Fue victoria parcial pero victoria al fin y al cabo: la sentencia le permitió al Perú obtener 50.000 km² de los 66.000 que estaban en disputa y de esta manera extender considerablemente los mares bajo su jurisdicción. Sin embargo, el éxito principal de esta gesta no está en la franja oceánica obtenida, ni en las riquezas que contiene, sino en la capacidad de la sociedad, encabezada por su clase política y por la prensa, para articular una política de estado y mantenerla durante tres gobiernos consecutivos, sin que el mínimo obstáculo pudiese distraer al país en su esfuerzo por ganar en la corte, por evitar que el proceso judicial se salga de sus carriles y, en simultáneo, por estrechar las relaciones con Chile.


Cuatro años después, aún no hemos valorado la fantástica coordinación entre actores políticos y sectores sociales para que Perú, por primera vez en su historia, ensanche sus fronteras, en lugar de reducirlas, y no con la fuerza de las armas, sino con los argumentos de la razón. El trabajo de Torre Tagle fue fino hasta el último detalle: desde la sustanciación del proceso en los tiempos de Manuel Rodríguez Cuadros, las cuerdas separadas de José Antonio García-Belaúnde y la vocería de prensa de Rafael Roncagliolo, con la que pudimos difundir dentro y fuera del país, una sola idea alrededor de la voz del embajador Allan Wagner Tizón, nuestro agente ante la corte, nombrado con acierto por el presidente Alan García, en cuyo segundo Gobierno el Perú formalizó la demanda marítima contra Chile, un 16 de enero de 2008.

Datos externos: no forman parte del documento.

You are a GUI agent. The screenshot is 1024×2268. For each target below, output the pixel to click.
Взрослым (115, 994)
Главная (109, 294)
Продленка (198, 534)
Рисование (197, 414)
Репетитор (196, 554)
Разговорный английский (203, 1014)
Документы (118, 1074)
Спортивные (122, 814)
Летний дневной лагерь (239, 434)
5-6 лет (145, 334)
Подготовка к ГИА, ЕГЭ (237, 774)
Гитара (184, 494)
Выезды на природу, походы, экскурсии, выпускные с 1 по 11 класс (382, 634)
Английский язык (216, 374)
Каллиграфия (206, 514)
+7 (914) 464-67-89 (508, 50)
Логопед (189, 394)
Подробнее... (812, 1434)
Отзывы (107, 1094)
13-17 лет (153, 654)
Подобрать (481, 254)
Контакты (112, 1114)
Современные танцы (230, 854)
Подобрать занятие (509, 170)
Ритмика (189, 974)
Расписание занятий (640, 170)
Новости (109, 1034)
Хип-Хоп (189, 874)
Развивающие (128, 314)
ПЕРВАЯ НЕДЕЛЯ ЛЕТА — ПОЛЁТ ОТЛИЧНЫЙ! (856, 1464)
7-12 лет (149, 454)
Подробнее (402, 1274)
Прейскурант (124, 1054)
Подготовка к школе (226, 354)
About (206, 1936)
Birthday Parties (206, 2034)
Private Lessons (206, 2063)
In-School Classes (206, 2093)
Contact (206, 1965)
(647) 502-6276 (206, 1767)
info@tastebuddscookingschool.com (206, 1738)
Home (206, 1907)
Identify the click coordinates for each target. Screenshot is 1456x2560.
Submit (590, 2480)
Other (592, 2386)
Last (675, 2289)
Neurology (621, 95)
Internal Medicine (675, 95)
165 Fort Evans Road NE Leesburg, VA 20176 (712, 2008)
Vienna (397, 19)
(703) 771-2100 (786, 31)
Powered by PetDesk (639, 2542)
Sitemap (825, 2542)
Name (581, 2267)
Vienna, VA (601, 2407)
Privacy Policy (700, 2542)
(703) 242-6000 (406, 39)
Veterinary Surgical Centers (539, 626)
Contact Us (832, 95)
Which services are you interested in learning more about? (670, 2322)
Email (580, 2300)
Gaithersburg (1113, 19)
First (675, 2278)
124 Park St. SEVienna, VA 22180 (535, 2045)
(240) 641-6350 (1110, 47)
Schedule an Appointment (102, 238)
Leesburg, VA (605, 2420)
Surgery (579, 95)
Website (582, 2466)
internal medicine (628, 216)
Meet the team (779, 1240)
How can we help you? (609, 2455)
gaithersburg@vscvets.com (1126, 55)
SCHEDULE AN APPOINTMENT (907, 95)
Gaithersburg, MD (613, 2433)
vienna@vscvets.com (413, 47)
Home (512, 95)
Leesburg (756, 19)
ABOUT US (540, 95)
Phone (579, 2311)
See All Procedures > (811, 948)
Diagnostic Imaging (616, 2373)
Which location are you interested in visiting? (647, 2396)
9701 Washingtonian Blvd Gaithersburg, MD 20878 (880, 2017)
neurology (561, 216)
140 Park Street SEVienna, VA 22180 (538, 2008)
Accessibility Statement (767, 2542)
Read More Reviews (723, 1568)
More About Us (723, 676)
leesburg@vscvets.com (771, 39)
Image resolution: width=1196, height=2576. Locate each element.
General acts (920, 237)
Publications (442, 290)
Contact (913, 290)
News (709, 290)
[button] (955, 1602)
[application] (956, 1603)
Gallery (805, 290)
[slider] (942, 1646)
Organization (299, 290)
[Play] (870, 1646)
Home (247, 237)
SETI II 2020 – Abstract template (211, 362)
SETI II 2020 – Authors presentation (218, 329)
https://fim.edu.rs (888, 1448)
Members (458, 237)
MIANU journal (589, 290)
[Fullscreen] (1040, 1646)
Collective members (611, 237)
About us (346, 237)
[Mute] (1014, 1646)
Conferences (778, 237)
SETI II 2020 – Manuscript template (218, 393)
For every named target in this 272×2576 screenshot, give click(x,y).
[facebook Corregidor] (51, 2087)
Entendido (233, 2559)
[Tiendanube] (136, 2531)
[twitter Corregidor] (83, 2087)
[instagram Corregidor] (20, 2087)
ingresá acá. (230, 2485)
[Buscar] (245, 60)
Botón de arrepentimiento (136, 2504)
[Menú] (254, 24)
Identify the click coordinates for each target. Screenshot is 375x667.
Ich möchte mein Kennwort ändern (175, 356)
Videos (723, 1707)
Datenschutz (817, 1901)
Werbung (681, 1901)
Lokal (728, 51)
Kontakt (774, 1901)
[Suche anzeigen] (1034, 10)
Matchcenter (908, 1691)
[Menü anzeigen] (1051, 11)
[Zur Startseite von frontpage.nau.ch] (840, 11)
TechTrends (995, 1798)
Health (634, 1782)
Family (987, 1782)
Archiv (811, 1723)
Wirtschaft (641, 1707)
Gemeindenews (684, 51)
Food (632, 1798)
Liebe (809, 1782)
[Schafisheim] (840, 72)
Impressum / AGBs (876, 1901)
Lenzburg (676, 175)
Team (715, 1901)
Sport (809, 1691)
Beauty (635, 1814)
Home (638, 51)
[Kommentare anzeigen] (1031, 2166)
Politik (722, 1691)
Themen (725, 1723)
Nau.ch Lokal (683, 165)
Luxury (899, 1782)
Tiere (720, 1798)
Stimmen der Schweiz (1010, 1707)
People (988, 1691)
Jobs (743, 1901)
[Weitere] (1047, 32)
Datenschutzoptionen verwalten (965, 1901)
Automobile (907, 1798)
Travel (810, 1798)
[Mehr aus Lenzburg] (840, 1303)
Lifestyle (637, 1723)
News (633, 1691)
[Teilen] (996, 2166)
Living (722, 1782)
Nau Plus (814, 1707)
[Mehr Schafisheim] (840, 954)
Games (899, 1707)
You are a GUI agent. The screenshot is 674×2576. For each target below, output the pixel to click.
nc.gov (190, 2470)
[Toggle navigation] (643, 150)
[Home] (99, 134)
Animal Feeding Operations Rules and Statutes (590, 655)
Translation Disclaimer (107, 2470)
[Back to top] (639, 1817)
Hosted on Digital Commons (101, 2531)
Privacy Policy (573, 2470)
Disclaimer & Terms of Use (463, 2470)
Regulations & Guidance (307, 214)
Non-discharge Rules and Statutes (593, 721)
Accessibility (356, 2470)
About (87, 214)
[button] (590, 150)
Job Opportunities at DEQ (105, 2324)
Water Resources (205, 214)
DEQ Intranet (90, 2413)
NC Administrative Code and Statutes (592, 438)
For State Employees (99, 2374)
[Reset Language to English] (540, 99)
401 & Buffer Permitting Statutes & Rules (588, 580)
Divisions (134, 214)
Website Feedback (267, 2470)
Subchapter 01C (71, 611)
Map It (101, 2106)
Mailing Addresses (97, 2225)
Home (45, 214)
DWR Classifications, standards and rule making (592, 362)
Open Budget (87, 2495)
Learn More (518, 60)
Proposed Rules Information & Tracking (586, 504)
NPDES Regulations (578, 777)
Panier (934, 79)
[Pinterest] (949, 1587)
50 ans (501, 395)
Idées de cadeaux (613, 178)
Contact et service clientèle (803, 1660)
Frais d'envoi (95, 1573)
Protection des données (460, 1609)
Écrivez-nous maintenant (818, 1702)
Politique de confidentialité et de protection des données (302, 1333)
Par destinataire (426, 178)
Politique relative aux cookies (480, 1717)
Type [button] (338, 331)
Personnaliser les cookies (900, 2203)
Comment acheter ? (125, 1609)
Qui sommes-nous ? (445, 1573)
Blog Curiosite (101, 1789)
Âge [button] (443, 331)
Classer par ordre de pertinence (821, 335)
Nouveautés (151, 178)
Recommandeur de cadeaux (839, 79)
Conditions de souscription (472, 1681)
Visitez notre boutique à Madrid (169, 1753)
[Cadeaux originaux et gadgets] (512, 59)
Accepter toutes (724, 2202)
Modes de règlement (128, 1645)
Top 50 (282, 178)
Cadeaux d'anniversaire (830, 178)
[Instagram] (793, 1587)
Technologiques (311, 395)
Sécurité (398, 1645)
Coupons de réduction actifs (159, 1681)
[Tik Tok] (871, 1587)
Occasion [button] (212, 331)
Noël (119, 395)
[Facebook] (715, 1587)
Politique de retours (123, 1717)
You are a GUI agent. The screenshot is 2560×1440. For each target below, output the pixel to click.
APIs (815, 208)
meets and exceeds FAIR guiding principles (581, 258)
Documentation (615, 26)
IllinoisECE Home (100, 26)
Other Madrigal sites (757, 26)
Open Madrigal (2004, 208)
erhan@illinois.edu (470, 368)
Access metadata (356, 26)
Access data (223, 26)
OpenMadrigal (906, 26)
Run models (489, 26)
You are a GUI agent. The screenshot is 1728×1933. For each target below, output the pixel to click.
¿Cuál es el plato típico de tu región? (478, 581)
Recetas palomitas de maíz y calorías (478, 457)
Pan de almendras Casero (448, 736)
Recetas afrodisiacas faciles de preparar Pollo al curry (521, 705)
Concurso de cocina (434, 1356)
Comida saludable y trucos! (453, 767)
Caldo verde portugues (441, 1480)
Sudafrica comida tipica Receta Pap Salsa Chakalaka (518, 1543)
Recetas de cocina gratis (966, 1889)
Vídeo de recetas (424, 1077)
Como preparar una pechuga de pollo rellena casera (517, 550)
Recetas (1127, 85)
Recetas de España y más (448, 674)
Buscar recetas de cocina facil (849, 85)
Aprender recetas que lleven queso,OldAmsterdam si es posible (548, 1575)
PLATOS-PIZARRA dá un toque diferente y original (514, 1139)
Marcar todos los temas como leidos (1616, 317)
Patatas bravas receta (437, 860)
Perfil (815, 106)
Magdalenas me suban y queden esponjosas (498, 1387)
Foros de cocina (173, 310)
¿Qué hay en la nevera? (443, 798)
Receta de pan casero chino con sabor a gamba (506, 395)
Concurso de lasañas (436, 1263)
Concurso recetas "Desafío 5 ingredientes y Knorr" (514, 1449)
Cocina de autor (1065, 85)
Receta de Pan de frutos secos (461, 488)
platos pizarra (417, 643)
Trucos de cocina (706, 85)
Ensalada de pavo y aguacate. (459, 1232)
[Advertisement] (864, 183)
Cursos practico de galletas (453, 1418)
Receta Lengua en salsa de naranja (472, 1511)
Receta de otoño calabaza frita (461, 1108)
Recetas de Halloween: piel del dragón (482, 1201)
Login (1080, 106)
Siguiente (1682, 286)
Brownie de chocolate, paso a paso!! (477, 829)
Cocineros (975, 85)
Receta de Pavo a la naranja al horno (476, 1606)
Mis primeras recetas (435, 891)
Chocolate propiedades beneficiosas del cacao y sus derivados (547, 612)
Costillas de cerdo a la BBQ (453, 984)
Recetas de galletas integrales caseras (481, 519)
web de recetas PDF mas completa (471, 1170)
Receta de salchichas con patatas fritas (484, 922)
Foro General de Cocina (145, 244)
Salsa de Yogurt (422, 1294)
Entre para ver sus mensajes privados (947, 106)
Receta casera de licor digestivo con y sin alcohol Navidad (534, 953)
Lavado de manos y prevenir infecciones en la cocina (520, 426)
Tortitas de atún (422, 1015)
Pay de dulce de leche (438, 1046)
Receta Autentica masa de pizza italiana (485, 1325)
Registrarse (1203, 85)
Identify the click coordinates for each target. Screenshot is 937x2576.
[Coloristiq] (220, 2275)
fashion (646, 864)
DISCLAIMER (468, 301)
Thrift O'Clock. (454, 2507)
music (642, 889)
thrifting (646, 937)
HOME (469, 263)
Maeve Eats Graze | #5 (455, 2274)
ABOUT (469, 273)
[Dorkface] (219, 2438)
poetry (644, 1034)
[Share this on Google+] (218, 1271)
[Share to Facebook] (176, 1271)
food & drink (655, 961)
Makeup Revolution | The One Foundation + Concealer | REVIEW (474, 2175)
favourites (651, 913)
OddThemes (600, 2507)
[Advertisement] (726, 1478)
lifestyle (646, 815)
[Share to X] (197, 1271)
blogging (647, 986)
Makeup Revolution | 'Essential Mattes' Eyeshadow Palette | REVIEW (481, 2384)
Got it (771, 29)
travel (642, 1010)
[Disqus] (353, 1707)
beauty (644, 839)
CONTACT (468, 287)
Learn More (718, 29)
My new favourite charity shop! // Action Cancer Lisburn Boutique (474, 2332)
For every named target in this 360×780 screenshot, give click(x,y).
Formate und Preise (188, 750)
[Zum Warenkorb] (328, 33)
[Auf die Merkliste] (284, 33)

Cuatro años después del fallo, de la champaña y de la satisfacción por una victoria de la que todos participamos, el griterío predomina en el Perú y nos encontramos en la paradójica situación en que la crisis de la clase política perjudica al país cuando, en cualquier caso, debería tratarse de lo contrario: que la crisis del país eventualmente afecte a la clase política. Al día de hoy, la descarnada ambición por copar el poder a cualquier costo ha suplantado cualquier atisbo de intención por alcanzar consensos mínimos respecto de los grandes problemas que aquejan a nuestra sociedad.


La política es la lucha por el poder, pero la intención final solo puede ser el bien común. Si este objetivo no está claro, la confrontación suplantará al debate, el enfrentamiento a la negociación y la crisis al progreso. Con frases muy simples, el papa Francisco nos lo dijo: defiendan a los más vulnerables y erradiquen la corrupción. Aunque me temo que sus palabras caerán en saco roto, sirva el cuarto aniversario del fallo de la Haya para recordarles a quienes nos gobiernan que si se lo propusiesen lograrían grandes cosas para el país: para eso los eligieron.